|
O testamento escandaloso de Kubrick
Xico Reis, de Nova York
É difícil não ficar impressionado logo nos primeiros segundos de De Olhos Bem Fechados (Eyes Wide Shut), que Stanley Kubrick (1928 - 1999) terminou pouco antes de morrer de um ataque cardíaco, em março passado, e que estreou há pouco mais de uma semana nos Estados Unidos. Assim que as luzes do cinema se apagam, ela surge, em todo seu esplendor.
"Talvez seja a mais bela imagem de um ser humano já utilizada na abertura de um filme", escreveu, empolgado, o crítico Jack Kroll, na revista Newsweek. Com estudada casualidade, Nicole Kidman, que a câmera focaliza de costas, deixa cair a seus pés um vestido preto. Sem nada por baixo, revela o que, com certeza, é o mais belo par de nádegas da história do cinema.
A cena dura o tempo de um piscar de olhos, mas não demora para que o espectador seja contemplado com uma sucessão de imagens de Nicole, perseguida por uma câmera obsessiva: mais visões das nádegas perfeitas, Nicole urinando, Nicole cheirando o sovaco e aplicando desodorante, absurdamente à vontade.
É noite, final de dezembro, e, em seu amplo apartamento em Central Park West, o médico nova-iorquino Bill Harford (Tom Cruise) e sua mulher, Alice (Nicole, mulher de Cruise na vida real), estão se preparando para uma festa de fim de ano na mansão do milionário Victor Ziegler (Sydney Pollack).
Mais iluminada que uma vitrina da loja Bloomingdale's, a residência de Ziegler serve de palco para acontecimentos significativos: primeiro, Alice, que entorna vários cálices de champanha logo à chegada, é abordada por um aristocrata húngaro, com quem dança um tórrido foxtrot, que por pouco não acaba na horizontal.
Em seguida, Bill, prestes a ser seduzido por uma dupla de modelos disposta a fazê-lo experimentar prazeres desconhecidos, é chamado ao banheiro principal da casa, onde uma jovem, com quem Ziegler se divertia, acabou de desmaiar, nua, numa cadeira, vítima de uma overdose de drogas.

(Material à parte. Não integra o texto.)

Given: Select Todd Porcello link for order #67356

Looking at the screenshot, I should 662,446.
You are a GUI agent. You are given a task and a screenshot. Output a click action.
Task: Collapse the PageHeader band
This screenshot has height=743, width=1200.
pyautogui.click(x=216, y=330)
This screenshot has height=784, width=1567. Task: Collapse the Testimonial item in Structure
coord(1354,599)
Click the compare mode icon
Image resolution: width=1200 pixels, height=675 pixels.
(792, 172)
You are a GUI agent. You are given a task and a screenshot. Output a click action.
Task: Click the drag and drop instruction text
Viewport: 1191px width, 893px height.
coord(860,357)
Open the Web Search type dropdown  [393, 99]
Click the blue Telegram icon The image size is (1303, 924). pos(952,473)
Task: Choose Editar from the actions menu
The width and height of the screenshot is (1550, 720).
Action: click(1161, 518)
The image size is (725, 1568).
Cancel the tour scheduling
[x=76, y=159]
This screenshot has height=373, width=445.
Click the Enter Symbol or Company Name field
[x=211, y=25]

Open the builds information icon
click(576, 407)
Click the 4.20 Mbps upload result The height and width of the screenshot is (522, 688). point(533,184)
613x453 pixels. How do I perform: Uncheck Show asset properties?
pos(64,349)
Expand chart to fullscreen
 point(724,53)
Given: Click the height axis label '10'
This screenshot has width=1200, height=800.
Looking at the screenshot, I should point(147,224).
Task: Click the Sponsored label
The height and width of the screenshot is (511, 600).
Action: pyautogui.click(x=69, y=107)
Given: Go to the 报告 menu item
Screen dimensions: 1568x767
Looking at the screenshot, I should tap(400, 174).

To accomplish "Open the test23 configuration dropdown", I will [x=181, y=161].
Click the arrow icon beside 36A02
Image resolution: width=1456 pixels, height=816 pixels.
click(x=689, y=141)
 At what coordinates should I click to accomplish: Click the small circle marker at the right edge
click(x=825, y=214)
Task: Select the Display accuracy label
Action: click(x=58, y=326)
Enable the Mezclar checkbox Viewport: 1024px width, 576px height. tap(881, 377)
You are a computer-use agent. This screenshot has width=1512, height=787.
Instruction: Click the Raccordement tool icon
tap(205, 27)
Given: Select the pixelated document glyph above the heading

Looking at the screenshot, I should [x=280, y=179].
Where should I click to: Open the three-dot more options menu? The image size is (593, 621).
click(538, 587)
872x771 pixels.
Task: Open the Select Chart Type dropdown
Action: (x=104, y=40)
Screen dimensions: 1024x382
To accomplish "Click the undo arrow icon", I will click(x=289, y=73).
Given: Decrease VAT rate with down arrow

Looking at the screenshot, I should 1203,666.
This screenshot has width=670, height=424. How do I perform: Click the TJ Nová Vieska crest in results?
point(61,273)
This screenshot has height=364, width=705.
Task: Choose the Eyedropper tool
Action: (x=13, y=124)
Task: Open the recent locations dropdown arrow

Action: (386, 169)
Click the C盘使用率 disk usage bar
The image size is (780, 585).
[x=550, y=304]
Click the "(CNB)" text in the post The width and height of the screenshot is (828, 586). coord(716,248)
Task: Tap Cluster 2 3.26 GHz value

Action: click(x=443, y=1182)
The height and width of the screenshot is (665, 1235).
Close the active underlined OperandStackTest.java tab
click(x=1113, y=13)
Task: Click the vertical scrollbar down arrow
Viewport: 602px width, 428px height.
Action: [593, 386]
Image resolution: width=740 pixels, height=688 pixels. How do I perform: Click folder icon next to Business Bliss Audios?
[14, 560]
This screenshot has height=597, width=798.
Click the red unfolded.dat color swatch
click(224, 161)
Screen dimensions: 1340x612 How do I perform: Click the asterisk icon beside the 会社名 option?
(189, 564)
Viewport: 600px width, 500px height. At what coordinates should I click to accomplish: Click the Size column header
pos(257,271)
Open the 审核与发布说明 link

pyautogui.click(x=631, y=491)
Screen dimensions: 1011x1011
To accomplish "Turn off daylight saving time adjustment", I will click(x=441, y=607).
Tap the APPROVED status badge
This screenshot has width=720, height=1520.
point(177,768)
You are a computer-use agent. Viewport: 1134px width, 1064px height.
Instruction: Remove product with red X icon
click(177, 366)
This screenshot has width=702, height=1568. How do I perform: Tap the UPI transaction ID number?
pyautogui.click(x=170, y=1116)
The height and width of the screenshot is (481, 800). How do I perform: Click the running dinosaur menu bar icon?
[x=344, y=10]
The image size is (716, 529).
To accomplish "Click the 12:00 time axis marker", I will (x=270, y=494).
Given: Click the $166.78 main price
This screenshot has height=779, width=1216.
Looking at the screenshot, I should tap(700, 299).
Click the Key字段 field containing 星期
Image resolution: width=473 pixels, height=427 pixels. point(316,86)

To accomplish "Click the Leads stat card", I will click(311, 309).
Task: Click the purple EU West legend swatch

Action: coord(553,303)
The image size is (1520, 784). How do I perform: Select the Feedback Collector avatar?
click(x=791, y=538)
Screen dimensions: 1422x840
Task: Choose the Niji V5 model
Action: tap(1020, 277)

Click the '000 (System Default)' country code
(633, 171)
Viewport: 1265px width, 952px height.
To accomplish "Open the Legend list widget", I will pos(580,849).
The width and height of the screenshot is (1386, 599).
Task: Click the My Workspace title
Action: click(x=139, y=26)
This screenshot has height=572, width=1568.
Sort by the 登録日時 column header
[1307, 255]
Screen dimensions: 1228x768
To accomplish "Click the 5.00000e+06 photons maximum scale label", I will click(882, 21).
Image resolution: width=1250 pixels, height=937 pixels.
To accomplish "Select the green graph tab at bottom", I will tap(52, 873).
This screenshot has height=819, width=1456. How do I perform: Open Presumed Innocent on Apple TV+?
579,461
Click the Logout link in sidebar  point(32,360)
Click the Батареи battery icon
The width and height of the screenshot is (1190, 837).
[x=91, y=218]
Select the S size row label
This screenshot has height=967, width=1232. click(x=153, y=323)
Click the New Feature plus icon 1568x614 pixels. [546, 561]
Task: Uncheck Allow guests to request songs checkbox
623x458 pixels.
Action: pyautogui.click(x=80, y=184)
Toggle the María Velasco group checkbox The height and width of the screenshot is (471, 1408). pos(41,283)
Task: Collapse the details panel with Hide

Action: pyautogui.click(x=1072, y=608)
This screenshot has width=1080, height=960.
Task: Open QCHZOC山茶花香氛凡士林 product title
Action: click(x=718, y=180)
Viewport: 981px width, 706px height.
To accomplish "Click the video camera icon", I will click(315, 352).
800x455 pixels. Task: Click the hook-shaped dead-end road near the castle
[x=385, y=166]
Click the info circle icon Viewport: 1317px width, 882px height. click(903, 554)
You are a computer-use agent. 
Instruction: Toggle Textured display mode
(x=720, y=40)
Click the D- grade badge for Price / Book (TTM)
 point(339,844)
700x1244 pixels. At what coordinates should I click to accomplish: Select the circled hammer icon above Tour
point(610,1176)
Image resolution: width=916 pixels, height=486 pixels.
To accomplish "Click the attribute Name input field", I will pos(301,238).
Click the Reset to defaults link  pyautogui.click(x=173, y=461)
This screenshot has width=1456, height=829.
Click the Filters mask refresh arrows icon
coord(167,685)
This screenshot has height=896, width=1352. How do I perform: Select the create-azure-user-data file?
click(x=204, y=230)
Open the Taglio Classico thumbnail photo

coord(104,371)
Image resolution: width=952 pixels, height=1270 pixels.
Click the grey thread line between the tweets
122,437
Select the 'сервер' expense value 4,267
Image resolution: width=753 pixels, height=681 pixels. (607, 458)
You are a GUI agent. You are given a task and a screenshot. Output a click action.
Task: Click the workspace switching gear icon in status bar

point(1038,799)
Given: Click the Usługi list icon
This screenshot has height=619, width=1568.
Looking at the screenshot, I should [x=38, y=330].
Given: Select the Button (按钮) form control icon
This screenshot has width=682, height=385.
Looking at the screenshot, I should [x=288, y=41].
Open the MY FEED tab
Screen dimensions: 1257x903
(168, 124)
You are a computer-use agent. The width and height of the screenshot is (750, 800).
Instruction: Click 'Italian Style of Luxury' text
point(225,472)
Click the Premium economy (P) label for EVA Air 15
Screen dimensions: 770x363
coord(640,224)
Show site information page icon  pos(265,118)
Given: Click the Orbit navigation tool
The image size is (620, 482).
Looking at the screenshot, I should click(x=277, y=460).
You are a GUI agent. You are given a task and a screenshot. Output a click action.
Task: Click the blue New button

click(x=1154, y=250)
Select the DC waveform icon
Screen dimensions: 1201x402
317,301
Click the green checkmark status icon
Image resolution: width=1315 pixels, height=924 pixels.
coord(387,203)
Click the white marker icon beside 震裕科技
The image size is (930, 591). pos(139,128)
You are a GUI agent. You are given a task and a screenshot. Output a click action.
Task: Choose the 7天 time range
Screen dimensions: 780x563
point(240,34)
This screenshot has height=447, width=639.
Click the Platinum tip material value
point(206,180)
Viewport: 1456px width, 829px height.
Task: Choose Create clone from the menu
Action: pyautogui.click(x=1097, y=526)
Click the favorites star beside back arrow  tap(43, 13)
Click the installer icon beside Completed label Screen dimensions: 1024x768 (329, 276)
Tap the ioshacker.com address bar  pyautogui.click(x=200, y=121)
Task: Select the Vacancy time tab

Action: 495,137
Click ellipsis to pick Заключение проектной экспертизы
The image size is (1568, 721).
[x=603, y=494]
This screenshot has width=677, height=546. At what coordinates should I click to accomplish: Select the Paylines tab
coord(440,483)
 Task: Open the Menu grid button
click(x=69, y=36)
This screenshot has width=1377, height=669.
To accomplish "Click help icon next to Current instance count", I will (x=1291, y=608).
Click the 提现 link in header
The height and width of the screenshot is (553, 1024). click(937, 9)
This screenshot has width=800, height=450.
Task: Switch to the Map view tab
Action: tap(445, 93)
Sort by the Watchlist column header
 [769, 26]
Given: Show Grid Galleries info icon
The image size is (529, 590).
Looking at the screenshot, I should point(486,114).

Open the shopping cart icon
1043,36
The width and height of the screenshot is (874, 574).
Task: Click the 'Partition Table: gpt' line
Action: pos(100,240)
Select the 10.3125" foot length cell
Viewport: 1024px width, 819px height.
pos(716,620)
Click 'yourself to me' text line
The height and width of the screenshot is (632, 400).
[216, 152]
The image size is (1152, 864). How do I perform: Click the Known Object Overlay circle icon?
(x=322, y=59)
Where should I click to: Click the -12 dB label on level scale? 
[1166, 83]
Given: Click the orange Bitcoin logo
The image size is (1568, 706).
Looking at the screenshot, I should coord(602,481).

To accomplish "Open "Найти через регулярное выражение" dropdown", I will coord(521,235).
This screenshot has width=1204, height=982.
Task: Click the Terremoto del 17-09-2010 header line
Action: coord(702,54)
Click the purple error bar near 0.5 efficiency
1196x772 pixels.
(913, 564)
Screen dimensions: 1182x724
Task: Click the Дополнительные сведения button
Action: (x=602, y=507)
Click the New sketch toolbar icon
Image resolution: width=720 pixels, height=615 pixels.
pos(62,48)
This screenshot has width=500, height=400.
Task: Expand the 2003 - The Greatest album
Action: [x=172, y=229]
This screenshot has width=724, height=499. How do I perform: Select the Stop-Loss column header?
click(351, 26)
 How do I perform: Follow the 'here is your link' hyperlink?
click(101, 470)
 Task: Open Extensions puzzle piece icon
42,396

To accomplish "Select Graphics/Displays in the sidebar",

Profissional acima de tudo, indiferente à nudez, o médico reanima a convidada inconveniente.
Na noite seguinte, estimulada por um cigarro de maconha que o casal divide no quarto enquanto recapitula as peripécias da véspera, Alice inicia um longo monólogo que inclui uma confissão: algum tempo antes, quando estiveram hospedados num hotel, ela quase largou marido e filha por causa de um oficial da marinha que vira na recepção do hotel. Só a muito custo, diz a Bill, conseguiu refrear a vontade irresistível de ir para a cama com o desconhecido.
O marido não tem tempo de reagir à confissão: tão logo ela termina, é chamado pela filha de um paciente. Daí em diante, enquanto tortura a mente pensando no que sua mulher faria na cama com o oficial da marinha (as cenas em que dá asas à imaginação são mostradas em preto-e-branco no filme), mergulha numa odisséia nas ruas de Nova York: a filha do paciente, que morrera pouco antes de sua chegada, declara-se apaixonada por ele. Uma bela prostituta oferece-lhe seus serviços.
Pouco depois, testemunha um caso de pedofilia. Finalmente, vai parar numa mansão em estilo gótico, em Long Island, onde milionários promovem uma orgia em que todos os participantes usam máscaras venezianas.